## Exercise directions:
Please convert the lines below into a JSON list of strings, one string per line, leaving out blank lines.
# Start of Supplied data
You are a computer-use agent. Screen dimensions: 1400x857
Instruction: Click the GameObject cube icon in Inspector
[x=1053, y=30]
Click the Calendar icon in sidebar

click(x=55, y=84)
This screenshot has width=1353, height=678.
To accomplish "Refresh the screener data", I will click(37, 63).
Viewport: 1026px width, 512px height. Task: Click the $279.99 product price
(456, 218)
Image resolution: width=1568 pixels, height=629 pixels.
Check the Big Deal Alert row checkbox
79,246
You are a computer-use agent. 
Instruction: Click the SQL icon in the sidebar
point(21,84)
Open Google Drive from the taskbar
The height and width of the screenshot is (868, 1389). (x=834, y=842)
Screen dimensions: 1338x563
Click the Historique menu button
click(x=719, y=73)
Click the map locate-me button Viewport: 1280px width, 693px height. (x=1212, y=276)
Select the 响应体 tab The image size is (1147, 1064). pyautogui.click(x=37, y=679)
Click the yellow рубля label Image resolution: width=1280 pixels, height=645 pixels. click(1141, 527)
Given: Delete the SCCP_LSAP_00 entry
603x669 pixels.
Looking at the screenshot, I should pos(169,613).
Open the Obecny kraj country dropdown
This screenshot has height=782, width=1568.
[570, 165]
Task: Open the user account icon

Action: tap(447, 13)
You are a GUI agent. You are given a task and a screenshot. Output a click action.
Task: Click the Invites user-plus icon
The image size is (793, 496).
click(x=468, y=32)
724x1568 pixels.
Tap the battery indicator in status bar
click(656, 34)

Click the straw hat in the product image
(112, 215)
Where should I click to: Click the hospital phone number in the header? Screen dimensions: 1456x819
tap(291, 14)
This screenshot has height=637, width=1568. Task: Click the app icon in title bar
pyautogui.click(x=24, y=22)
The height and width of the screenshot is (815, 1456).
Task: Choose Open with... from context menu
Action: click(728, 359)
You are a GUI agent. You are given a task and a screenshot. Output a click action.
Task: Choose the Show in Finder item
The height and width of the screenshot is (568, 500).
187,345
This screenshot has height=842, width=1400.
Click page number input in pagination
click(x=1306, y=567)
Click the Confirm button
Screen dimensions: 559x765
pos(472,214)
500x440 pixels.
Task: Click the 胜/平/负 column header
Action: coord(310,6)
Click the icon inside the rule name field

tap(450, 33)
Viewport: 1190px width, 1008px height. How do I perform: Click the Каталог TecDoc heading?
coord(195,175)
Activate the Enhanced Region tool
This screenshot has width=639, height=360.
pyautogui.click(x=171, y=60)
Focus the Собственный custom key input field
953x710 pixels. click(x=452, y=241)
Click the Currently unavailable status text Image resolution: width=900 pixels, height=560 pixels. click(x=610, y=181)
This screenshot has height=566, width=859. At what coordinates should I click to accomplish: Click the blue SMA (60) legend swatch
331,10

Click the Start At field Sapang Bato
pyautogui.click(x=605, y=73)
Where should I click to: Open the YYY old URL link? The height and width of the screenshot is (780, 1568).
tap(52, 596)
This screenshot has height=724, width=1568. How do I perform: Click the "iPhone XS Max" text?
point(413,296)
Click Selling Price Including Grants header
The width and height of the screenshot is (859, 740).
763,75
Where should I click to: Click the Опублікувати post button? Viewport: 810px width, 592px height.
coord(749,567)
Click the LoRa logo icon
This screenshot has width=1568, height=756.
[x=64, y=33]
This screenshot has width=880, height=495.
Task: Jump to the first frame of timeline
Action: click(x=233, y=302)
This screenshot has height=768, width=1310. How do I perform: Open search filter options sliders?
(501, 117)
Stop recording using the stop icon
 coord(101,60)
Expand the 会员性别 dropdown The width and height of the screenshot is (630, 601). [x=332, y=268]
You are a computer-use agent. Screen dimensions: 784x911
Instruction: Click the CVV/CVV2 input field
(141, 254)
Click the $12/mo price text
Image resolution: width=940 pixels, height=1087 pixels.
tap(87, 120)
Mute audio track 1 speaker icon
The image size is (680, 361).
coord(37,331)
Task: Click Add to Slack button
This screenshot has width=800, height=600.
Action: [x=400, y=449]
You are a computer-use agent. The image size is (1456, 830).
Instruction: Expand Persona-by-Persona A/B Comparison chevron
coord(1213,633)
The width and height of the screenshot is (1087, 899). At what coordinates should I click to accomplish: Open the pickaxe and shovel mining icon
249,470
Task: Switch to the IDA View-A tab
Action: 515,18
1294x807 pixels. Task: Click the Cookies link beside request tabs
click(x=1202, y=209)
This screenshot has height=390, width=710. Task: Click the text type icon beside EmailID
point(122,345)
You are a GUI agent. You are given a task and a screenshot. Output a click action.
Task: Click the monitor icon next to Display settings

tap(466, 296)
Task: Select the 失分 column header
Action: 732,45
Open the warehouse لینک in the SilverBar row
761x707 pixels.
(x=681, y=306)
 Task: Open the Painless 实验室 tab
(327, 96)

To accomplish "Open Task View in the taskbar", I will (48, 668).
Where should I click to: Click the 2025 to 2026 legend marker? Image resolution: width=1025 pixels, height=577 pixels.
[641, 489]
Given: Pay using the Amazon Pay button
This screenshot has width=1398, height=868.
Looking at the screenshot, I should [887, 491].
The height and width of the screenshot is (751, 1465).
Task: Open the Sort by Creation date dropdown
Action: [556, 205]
# End of Supplied data
## Task solution:
[
  "You are a computer-use agent. Screen dimensions: 1400x857",
  "Instruction: Click the GameObject cube icon in Inspector",
  "[x=1053, y=30]",
  "Click the Calendar icon in sidebar",
  "click(x=55, y=84)",
  "This screenshot has width=1353, height=678.",
  "To accomplish \"Refresh the screener data\", I will click(37, 63).",
  "Viewport: 1026px width, 512px height. Task: Click the $279.99 product price",
  "(456, 218)",
  "Image resolution: width=1568 pixels, height=629 pixels.",
  "Check the Big Deal Alert row checkbox",
  "79,246",
  "You are a computer-use agent. ",
  "Instruction: Click the SQL icon in the sidebar",
  "point(21,84)",
  "Open Google Drive from the taskbar",
  "The height and width of the screenshot is (868, 1389). (x=834, y=842)",
  "Screen dimensions: 1338x563",
  "Click the Historique menu button",
  "click(x=719, y=73)",
  "Click the map locate-me button Viewport: 1280px width, 693px height. (x=1212, y=276)",
  "Select the 响应体 tab The image size is (1147, 1064). pyautogui.click(x=37, y=679)",
  "Click the yellow рубля label Image resolution: width=1280 pixels, height=645 pixels. click(1141, 527)",
  "Given: Delete the SCCP_LSAP_00 entry",
  "603x669 pixels.",
  "Looking at the screenshot, I should pos(169,613).",
  "Open the Obecny kraj country dropdown",
  "This screenshot has height=782, width=1568.",
  "[570, 165]",
  "Task: Open the user account icon",
  "Action: tap(447, 13)",
  "You are a GUI agent. You are given a task and a screenshot. Output a click action.",
  "Task: Click the Invites user-plus icon",
  "The image size is (793, 496).",
  "click(x=468, y=32)",
  "724x1568 pixels.",
  "Tap the battery indicator in status bar",
  "click(656, 34)",
  "Click the straw hat in the product image",
  "(112, 215)",
  "Where should I click to: Click the hospital phone number in the header? Screen dimensions: 1456x819",
  "tap(291, 14)",
  "This screenshot has height=637, width=1568. Task: Click the app icon in title bar",
  "pyautogui.click(x=24, y=22)",
  "The height and width of the screenshot is (815, 1456).",
  "Task: Choose Open with... from context menu",
  "Action: click(728, 359)",
  "You are a GUI agent. You are given a task and a screenshot. Output a click action.",
  "Task: Choose the Show in Finder item",
  "The height and width of the screenshot is (568, 500).",
  "187,345",
  "This screenshot has height=842, width=1400.",
  "Click page number input in pagination",
  "click(x=1306, y=567)",
  "Click the Confirm button",
  "Screen dimensions: 559x765",
  "pos(472,214)",
  "500x440 pixels.",
  "Task: Click the 胜/平/负 column header",
  "Action: coord(310,6)",
  "Click the icon inside the rule name field",
  "tap(450, 33)",
  "Viewport: 1190px width, 1008px height. How do I perform: Click the Каталог TecDoc heading?",
  "coord(195,175)",
  "Activate the Enhanced Region tool",
  "This screenshot has width=639, height=360.",
  "pyautogui.click(x=171, y=60)",
  "Focus the Собственный custom key input field",
  "953x710 pixels. click(x=452, y=241)",
  "Click the Currently unavailable status text Image resolution: width=900 pixels, height=560 pixels. click(x=610, y=181)",
  "This screenshot has height=566, width=859. At what coordinates should I click to accomplish: Click the blue SMA (60) legend swatch",
  "331,10",
  "Click the Start At field Sapang Bato",
  "pyautogui.click(x=605, y=73)",
  "Where should I click to: Open the YYY old URL link? The height and width of the screenshot is (780, 1568).",
  "tap(52, 596)",
  "This screenshot has height=724, width=1568. How do I perform: Click the \"iPhone XS Max\" text?",
  "point(413,296)",
  "Click Selling Price Including Grants header",
  "The width and height of the screenshot is (859, 740).",
  "763,75",
  "Where should I click to: Click the Опублікувати post button? Viewport: 810px width, 592px height.",
  "coord(749,567)",
  "Click the LoRa logo icon",
  "This screenshot has width=1568, height=756.",
  "[x=64, y=33]",
  "This screenshot has width=880, height=495.",
  "Task: Jump to the first frame of timeline",
  "Action: click(x=233, y=302)",
  "This screenshot has height=768, width=1310. How do I perform: Open search filter options sliders?",
  "(501, 117)",
  "Stop recording using the stop icon",
  " coord(101,60)",
  "Expand the 会员性别 dropdown The width and height of the screenshot is (630, 601). [x=332, y=268]",
  "You are a computer-use agent. Screen dimensions: 784x911",
  "Instruction: Click the CVV/CVV2 input field",
  "(141, 254)",
  "Click the $12/mo price text",
  "Image resolution: width=940 pixels, height=1087 pixels.",
  "tap(87, 120)",
  "Mute audio track 1 speaker icon",
  "The image size is (680, 361).",
  "coord(37,331)",
  "Task: Click Add to Slack button",
  "This screenshot has width=800, height=600.",
  "Action: [x=400, y=449]",
  "You are a computer-use agent. The image size is (1456, 830).",
  "Instruction: Expand Persona-by-Persona A/B Comparison chevron",
  "coord(1213,633)",
  "The width and height of the screenshot is (1087, 899). At what coordinates should I click to accomplish: Open the pickaxe and shovel mining icon",
  "249,470",
  "Task: Switch to the IDA View-A tab",
  "Action: 515,18",
  "1294x807 pixels. Task: Click the Cookies link beside request tabs",
  "click(x=1202, y=209)",
  "This screenshot has height=390, width=710. Task: Click the text type icon beside EmailID",
  "point(122,345)",
  "You are a GUI agent. You are given a task and a screenshot. Output a click action.",
  "Task: Click the monitor icon next to Display settings",
  "tap(466, 296)",
  "Task: Select the 失分 column header",
  "Action: 732,45",
  "Open the warehouse لینک in the SilverBar row",
  "761x707 pixels.",
  "(x=681, y=306)",
  " Task: Open the Painless 实验室 tab",
  "(327, 96)",
  "To accomplish \"Open Task View in the taskbar\", I will (48, 668).",
  "Where should I click to: Click the 2025 to 2026 legend marker? Image resolution: width=1025 pixels, height=577 pixels.",
  "[641, 489]",
  "Given: Pay using the Amazon Pay button",
  "This screenshot has width=1398, height=868.",
  "Looking at the screenshot, I should [887, 491].",
  "The height and width of the screenshot is (751, 1465).",
  "Task: Open the Sort by Creation date dropdown",
  "Action: [556, 205]"
]